Essa concentração de pobreza e negritude na liberdade é coisa de quarenta ou cinqüenta anos para cá, não é muito antiga, não. Outros bairros se embranqueceram, por exemplo, um bairro onde só tinha negro mesmo, que era o Caxundé; hoje ninguém mais sabe nem onde é o Caxundé quanto mais falar em negro lá dentro. Corresponde hoje ao Jardim de Alá, ali, na Pituba. O trator chegou, urbanizou tudo, fez casinhas bonitinhas e acabou com a negritude de lá.
A Liberdade não tem essa história negra, não; eram roças. Seu Chico Mãozinha era dono de tudo o que é hoje, Corta braço, Pero Vaz era a roça dele e eu conheci, eu estive lá, na roça dele, eu que estou aqui; portanto, não é coisa do século XVII, não. Eu vi, andei lá, como andei na Pituba com medo das vacas, com medo dos bois correndo atrás da gente.

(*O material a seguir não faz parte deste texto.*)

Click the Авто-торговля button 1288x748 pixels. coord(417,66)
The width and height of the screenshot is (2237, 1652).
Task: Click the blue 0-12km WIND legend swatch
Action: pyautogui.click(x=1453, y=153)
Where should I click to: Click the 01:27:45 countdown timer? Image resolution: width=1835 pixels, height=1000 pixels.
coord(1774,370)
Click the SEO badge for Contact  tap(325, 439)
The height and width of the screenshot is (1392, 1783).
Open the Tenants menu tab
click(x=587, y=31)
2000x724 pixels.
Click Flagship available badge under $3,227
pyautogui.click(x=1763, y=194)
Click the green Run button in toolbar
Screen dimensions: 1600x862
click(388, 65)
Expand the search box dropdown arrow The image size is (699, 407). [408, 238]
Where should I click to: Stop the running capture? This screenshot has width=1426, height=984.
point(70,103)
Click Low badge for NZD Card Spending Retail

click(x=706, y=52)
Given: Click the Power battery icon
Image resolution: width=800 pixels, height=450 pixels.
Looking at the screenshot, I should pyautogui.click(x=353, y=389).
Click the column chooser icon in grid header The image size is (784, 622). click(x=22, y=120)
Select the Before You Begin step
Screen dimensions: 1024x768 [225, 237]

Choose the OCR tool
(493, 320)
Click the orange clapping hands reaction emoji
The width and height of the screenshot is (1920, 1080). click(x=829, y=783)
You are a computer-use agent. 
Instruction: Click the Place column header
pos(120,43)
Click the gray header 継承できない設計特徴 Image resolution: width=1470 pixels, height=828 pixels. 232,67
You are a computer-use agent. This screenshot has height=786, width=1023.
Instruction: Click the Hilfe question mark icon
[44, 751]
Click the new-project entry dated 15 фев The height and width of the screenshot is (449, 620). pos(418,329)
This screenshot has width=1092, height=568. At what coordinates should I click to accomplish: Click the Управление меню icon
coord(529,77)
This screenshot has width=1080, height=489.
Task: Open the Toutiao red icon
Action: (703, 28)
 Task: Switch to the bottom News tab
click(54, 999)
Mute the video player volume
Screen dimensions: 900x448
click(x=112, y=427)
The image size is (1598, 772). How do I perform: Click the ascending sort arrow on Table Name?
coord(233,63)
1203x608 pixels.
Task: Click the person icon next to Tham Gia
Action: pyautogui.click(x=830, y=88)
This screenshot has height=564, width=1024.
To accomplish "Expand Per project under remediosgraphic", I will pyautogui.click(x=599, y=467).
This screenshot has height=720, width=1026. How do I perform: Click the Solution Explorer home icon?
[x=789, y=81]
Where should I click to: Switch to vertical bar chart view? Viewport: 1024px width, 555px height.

Então, a cidade é um organismo vivo, um organismo dinâmico. Ninguém acredita que bairros inteiros não existiam a cinqüenta anos passados. Eu dei o meu exemplo aqui, existia um ônibus de Pituba que fazia a viagem três vezes por dia, de manhã, meio-dia e de noite, um ônibus, um só e ia até a porta do Colégio Militar, dali em diante você tinha que ir na paleta, a cidade acabava em Amaralina.
E quando chegava fim de ano.
Você alcançou a cidade acabando em Amaralina. O bairro de Amaralina era o fim de linha do mundo; onde hoje tem o quiosque que vende acarajé era uma porteira de fazenda e do lado de dentro estavam os bois de Seu Juventino, na fazenda dele. Não tinha Pituba, não senhor. Isso é do meu tempo, isso que estou falando, eu vivi.
Amaralina era uma fazenda particular, você não perdeu nada lá dentro. Se você entrasse, alguém ia perguntar: “O que é que a senhora quer na minha casa?”.


Ilha de Maré faz parte de Salvador?
Sim, Paramana, Maré, tudo isso, Itapitanga, tudo isso é Salvador para efeito ibegeanos.
Onde fica a ribeira dos galeões?

A ribeira dos galeões é o bairro da Ribeira.
Porque ribeira, em vernáculo, é o local onde o navio ou embarcação, tem uma oscilação de marés tal que permite que o barco fique em seco para trabalhar. Isso acontecia cá, na ribeira das naus, hoje não acontece mais porque já aterrou tudo, do segundo distrito para cima já não tem mais nada. E lá na Ribeira, onde ainda acontece isso na praia do Bogari. Repare que quem tem barco para consertar leva para lá porque ali é fácil, quando a maré baixa está seco.

Por quê existiu a Comarca de Paripe?
Você sabe o que é a comarca? A jurisdição de um juiz era limitada por uma comarca; então, Paripe, porque era distante, era outra comarca que não a cidade de Salvador, era um julgado, como se dizia na época, o julgado de Paripe. Depois, com as facilidades do transporte ferroviário, com a aproximação do subúrbio com o centro, o julgado de Paripe desapareceu e Paripe passou a ser um subúrbio como outro qualquer.